Legacy Structure

It’s time to deal with moving new drafts into the website content structure. The command I originally wanted to set up to make this work was:

$ maetl collection -i drafts/redesign

To simplify conceptually mapping to what’s already there, I’ve decided I’ll retain the notebooks organisation for now (and solve the design and navigation problems later).

$ maetl notebook -i drafts/redesign

What I’ll do now is create a new simplified URL scheme, and provide the capability for individual documents to override this with a metadata field (I’m pretty sure this already works in my current publishing setup, but I want to step through everything again from first principles to ensure it’s robust enough to survive the next few years of my manic writing activity).

There’s a few things I need to do right away to get this working.

First, I need a way of detecting the format of what’s in the drafts path, identifying what information and metadata is missing in order to turn it into a publishable collection of notes. Next, I need to read everything out of the drafts path and write it into a new path in the maetl.net content structure with the extra metadata for publishing merged in.

Here’s what the site content types now look like (where notes is legacy and notebooks is an empty new collection):

essays/
notes/      # legacy structure
notebooks/  # new structure
notes/
pages/
projects/
talks/

Extracting content types from drafts

The first thing I do here is a bit of discovery around what I can do quickly within the filesystem APIs (no git or any monstrous databases and apps).
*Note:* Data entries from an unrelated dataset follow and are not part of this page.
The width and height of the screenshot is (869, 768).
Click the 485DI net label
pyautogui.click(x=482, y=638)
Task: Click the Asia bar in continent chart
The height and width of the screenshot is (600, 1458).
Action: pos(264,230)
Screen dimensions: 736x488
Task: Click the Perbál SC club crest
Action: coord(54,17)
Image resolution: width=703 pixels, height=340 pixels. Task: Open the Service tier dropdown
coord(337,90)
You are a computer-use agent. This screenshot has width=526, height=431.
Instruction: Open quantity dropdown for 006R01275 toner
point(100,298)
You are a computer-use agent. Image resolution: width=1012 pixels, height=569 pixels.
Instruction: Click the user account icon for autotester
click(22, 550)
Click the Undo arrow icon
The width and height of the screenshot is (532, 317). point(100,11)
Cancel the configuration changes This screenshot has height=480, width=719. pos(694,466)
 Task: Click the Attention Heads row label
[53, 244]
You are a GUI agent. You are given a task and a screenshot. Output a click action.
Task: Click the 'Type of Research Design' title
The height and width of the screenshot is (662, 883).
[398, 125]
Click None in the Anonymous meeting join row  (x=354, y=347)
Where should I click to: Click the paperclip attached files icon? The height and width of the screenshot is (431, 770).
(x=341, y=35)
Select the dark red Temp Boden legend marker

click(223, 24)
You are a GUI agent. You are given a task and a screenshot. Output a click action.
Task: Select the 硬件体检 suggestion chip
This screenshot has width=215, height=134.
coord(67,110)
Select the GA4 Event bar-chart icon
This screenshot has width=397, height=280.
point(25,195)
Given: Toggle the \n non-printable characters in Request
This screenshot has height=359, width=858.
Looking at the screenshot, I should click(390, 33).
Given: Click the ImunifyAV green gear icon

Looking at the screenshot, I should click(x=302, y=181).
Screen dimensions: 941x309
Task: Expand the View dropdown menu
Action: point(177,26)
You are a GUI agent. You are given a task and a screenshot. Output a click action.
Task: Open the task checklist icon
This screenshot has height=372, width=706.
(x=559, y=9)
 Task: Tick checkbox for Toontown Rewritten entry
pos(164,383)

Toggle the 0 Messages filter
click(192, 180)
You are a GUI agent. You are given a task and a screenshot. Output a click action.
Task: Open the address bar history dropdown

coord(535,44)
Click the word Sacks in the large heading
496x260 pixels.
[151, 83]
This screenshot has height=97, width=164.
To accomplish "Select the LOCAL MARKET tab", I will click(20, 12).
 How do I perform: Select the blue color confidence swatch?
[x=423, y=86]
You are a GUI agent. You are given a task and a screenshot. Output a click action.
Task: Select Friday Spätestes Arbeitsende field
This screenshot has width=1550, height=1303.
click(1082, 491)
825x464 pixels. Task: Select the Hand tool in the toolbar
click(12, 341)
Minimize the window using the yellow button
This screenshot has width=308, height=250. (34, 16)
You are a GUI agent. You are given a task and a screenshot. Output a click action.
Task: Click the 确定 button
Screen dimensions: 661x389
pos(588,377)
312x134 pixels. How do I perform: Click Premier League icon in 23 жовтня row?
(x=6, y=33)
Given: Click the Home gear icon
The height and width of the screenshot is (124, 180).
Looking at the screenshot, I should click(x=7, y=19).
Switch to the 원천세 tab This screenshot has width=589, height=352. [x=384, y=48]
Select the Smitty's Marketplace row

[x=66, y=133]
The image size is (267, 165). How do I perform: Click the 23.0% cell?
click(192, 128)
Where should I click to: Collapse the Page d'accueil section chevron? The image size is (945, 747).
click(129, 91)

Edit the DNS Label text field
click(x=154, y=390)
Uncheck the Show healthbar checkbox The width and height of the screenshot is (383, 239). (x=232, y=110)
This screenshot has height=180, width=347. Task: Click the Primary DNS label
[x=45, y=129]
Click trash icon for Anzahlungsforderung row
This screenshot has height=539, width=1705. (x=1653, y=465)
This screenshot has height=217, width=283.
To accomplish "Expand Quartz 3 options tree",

I can’t be bothered Google searching for docs and specs so I’ll fire up irb and use the repl to find out what data is easily accessible on file objects:

$ irb
> doc = File::Stat.new("drafts/redesign/motivation.md")
> doc.inspect

This tells me I can get the creation date of a document from the birthtime field. I’ll have to assume for now the fields of the File::Stat struct I’m looking at are MacOS specific (highlights how the code I’m writing here is deliberately meant for use on my local machine only).

I also want to open up any Markdown files and scan for front matter sections. I’ll ignore other file types for now (will return to this when I come to clean up essays and talks, it’s not needed now).

I already have existing utilities within my website repo to do this so I’ll grab them and mash it all together:

include ContentUtils

def import_dir
  unless params[:import].exist?
    raise ArgumentError.new("Import path `#{params[:import]}` does not exist")
  end

  params[:import].realpath
end

def default_note(text, path, stat)
  {
    url: "/#{path.dirname.basename}/#{path.basename(path.extname)}",
    title: path.basename.to_s.gsub("-", " "),
    summary: text[0, 120].gsub("\n", " "),
    created_at: stat.birthtime,
    published_at: DateTime.now,
    updated_at: DateTime.now
  }
end

def prepare_notebook
  export_dir = CONTENT_PATH.join("notebooks/#{import_dir.basename}")

  mkdir_p(export_dir)

  Dir[import_dir.join("*.{txt,md}")].each do |text_file|
    path = Pathname.new(text_file)
    stat = File::Stat.new(text_file)
    text, meta = read_yfm(text_file)
    frontmatter = default_note(text, path, stat).merge(meta)
    write_yfm(export_dir.join(path.basename), text, frontmatter)
  end
end

I could probably delete the url key here (the static site generator would automatically default to generating a URL from the directory and filename pattern) but it’s fine to leave it for now. It’s a quick script that cleans up a Markdown file, regardless of whether or not it has clean metadata attached.

Picking this up in the static site generator is a one line config change in Ruby to set :notebooks => '.md'.

So I run this and immediately crash into an error:

$ maetl notebook -i drafts/redesign
Errno::ENOENT: No such file or directory @ rb_sysopen - ./templates/layouts/notebooks.html

There’s no template for the new content type. At this point, I’ve got a choice whether to wrangle config/logic inside the static generator to map the notebooks type to an already existing template or just cp the existing template to a new notebooks.html file.

cp templates/layouts/notes.html templates/layouts/notebooks.html

So I run the script again, and boom, it works without error. But when I got to preview the generated files, I see only the index.html has been generated. None of the entries are there.

Turns out when rethinking the process of writing drafts, I forgot one very important part of how the static site generator works. Each entry on the site has a status field which must be set to published for the content to appear on the site. If status isn’t specified in metadata, the entry defaults to draft and is hidden by default.

In making the draft publishing step into a separate script, perhaps I was subconsciously working towards getting rid of the status field. Right now, it’s being used more for unpublishing old content I don’t want on the site, so it serves a useful purpose even though the naming and organisation feels all wrong now.

I think the compromise here is just to add the field to the front matter of the new entries and call it a day. Now everything is working end-to-end and the site is building correctly.

The presentation looks terrible, there’s a bunch of missing metadata and I’m still not handling images properly. In a more positive sense, I can put all this new stuff onto the site now and I’ve refamiliarised myself with how all the legacy content is structured. I’m starting to get a feel for what I might be able to do to clean things up and simplify the workflow.